▼
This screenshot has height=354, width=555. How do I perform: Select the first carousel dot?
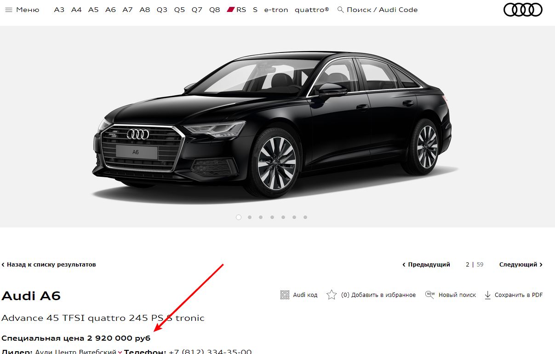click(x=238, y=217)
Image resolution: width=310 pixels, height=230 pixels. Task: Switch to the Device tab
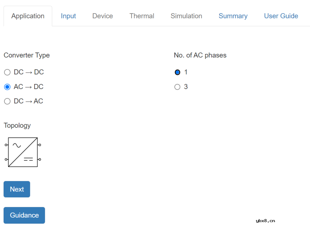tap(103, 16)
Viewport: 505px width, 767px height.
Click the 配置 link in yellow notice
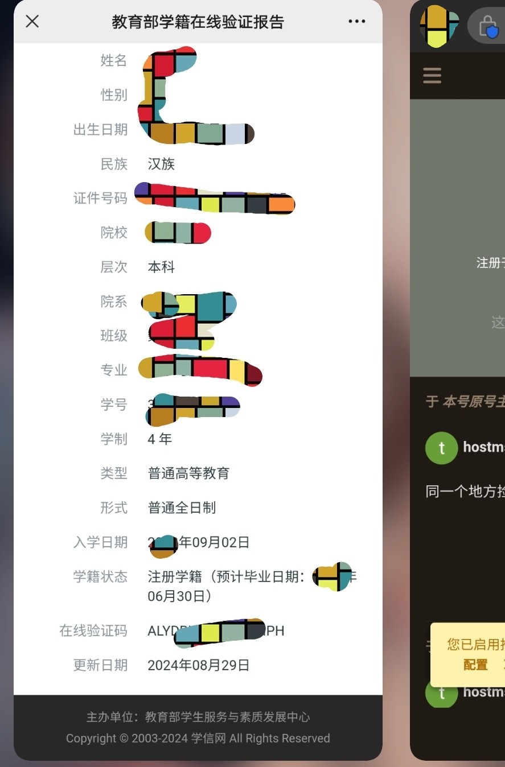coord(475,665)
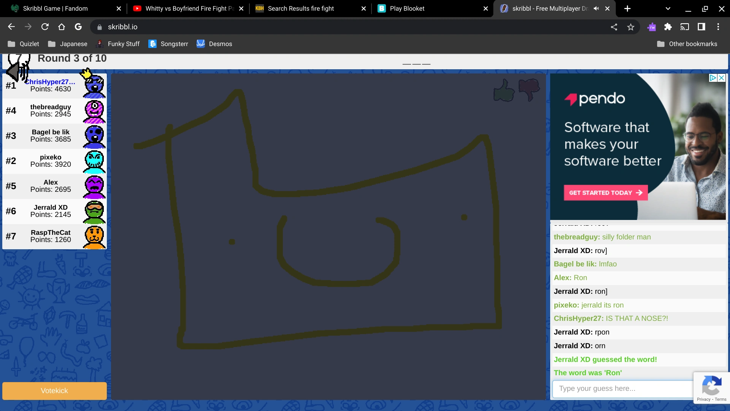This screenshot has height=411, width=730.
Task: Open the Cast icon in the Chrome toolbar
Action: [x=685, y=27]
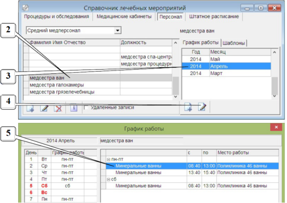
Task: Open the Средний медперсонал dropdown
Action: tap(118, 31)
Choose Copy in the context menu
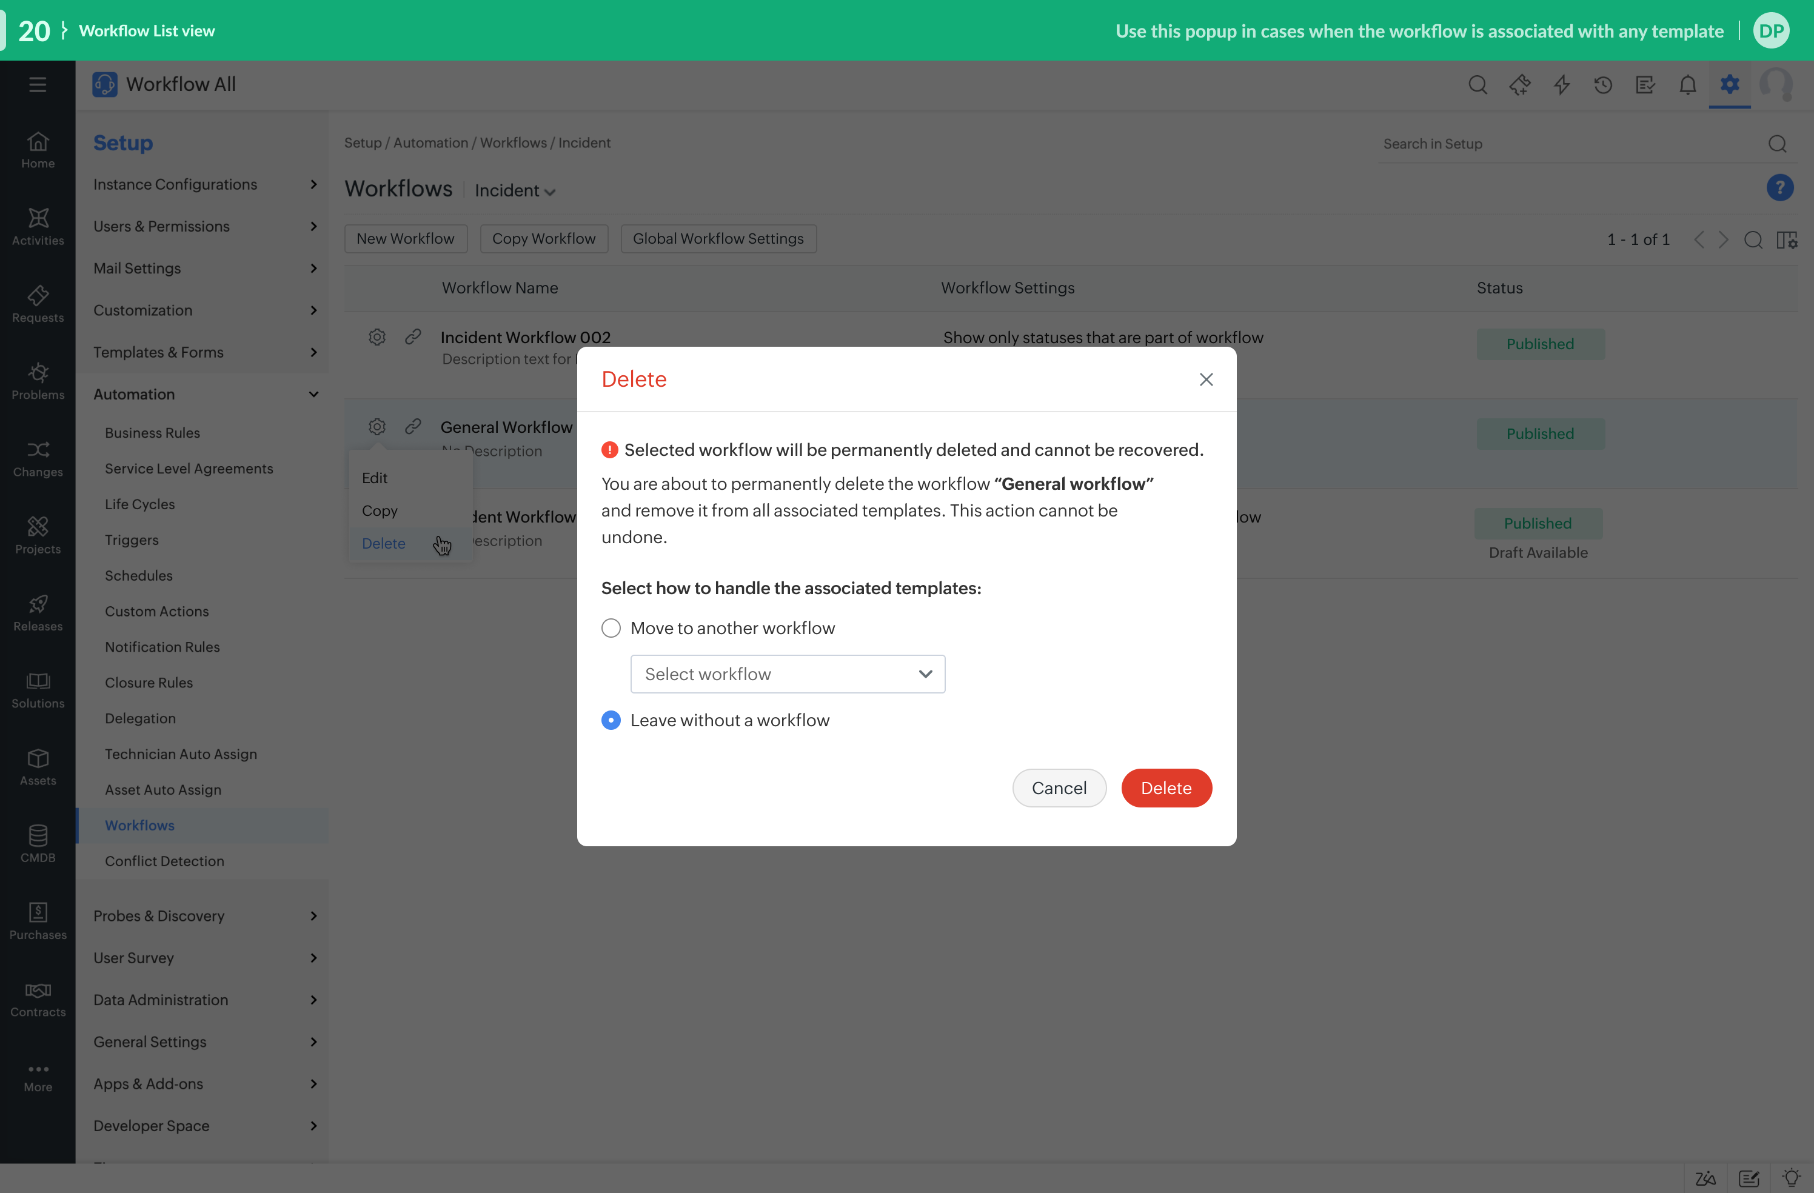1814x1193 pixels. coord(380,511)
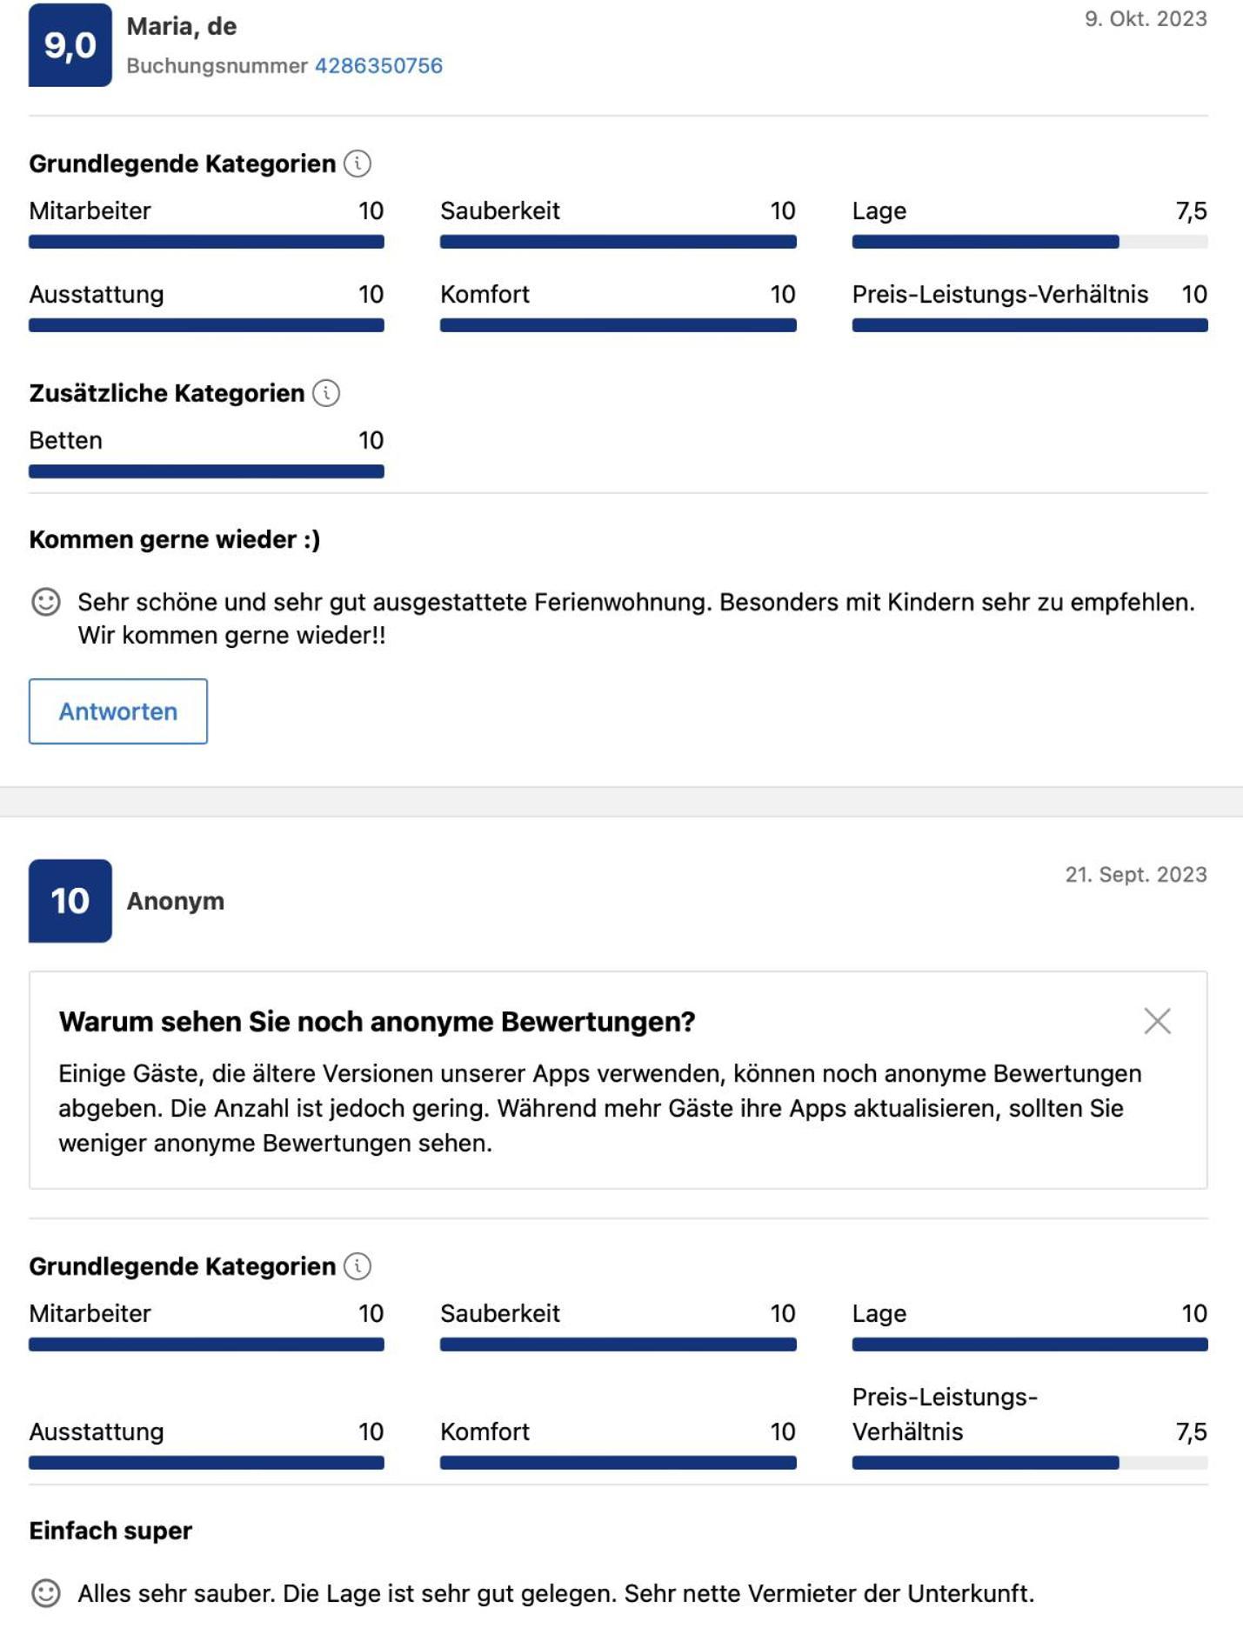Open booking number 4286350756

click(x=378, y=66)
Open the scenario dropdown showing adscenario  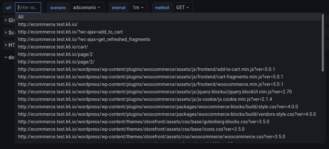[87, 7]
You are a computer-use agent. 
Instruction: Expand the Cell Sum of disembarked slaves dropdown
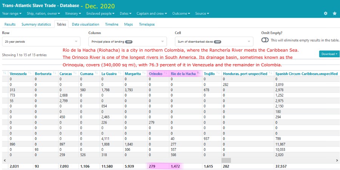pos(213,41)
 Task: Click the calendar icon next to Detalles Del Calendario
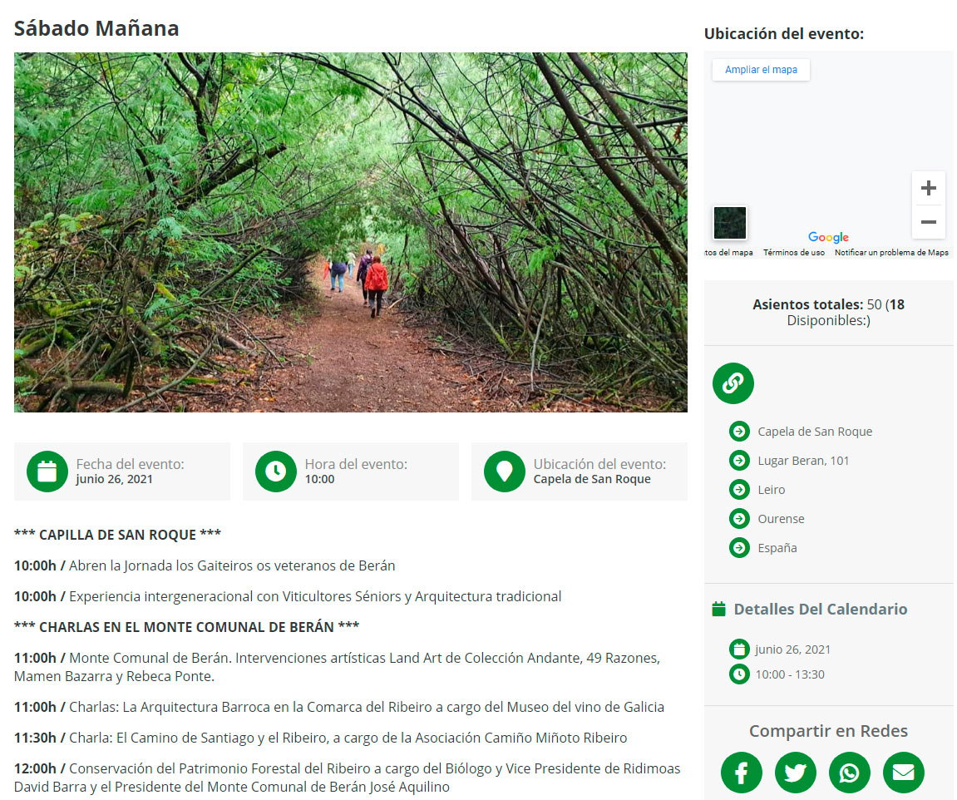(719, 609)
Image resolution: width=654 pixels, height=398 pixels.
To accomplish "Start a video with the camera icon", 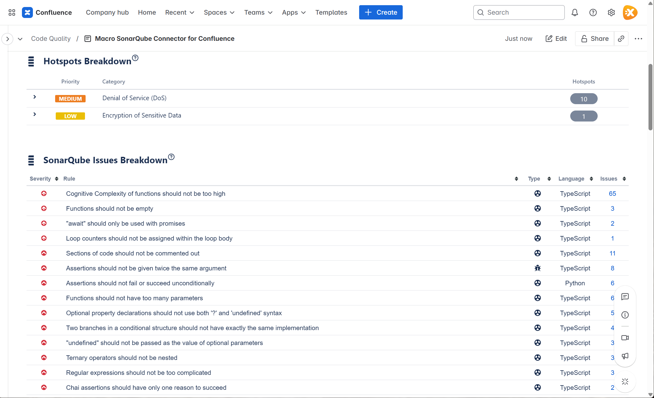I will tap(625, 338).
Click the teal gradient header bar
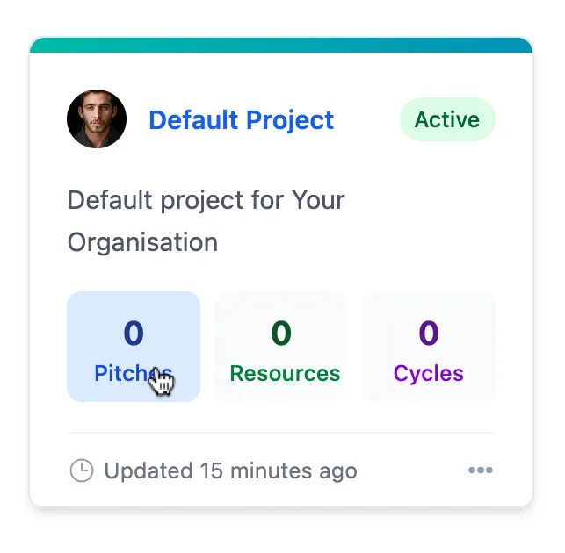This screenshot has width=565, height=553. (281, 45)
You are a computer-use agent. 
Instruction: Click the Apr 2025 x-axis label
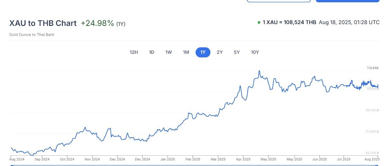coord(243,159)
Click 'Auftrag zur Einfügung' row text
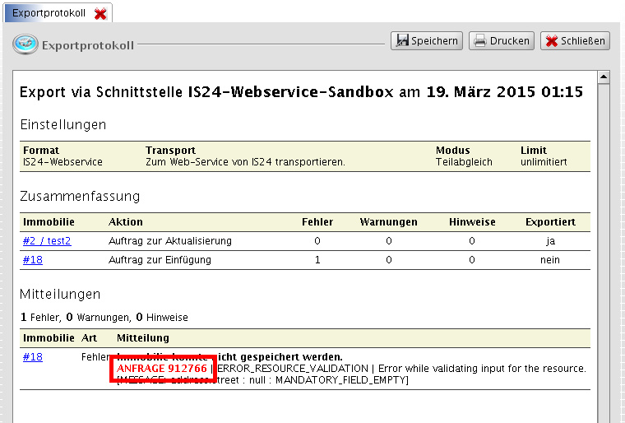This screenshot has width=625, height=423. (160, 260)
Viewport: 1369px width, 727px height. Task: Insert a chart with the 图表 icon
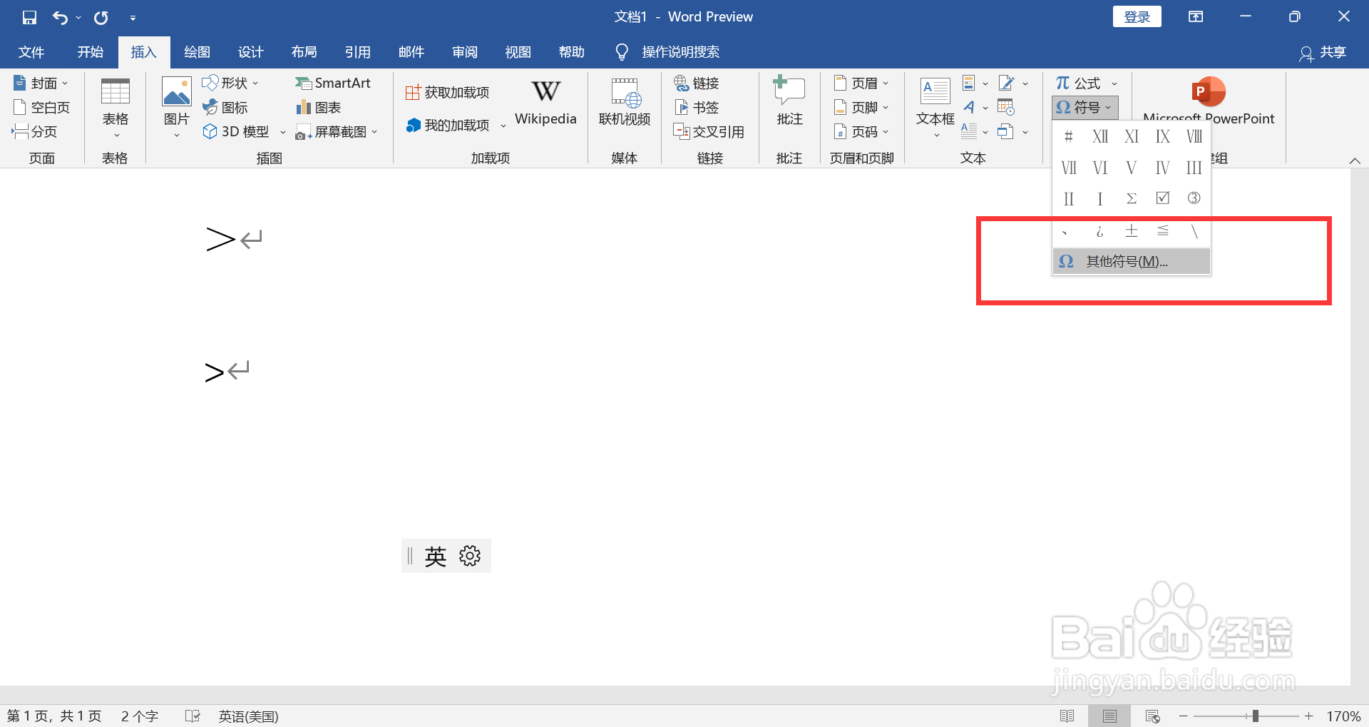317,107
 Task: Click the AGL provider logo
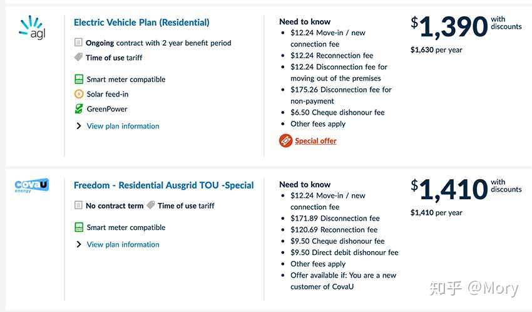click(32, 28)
▲
* _Problem to solve_:
Render the records above as a numbered list, from the line containing "Click 'Auftrag zur Einfügung' row text" through the end of the records, leaving out blank lines and the pictures.

* _Written response_:
1. Click 'Auftrag zur Einfügung' row text
2. This screenshot has width=625, height=423. (160, 260)
3. Viewport: 1369px width, 727px height. Task: Insert a chart with the 图表 icon
4. 317,107
5.  Task: Click the AGL provider logo
6. click(32, 28)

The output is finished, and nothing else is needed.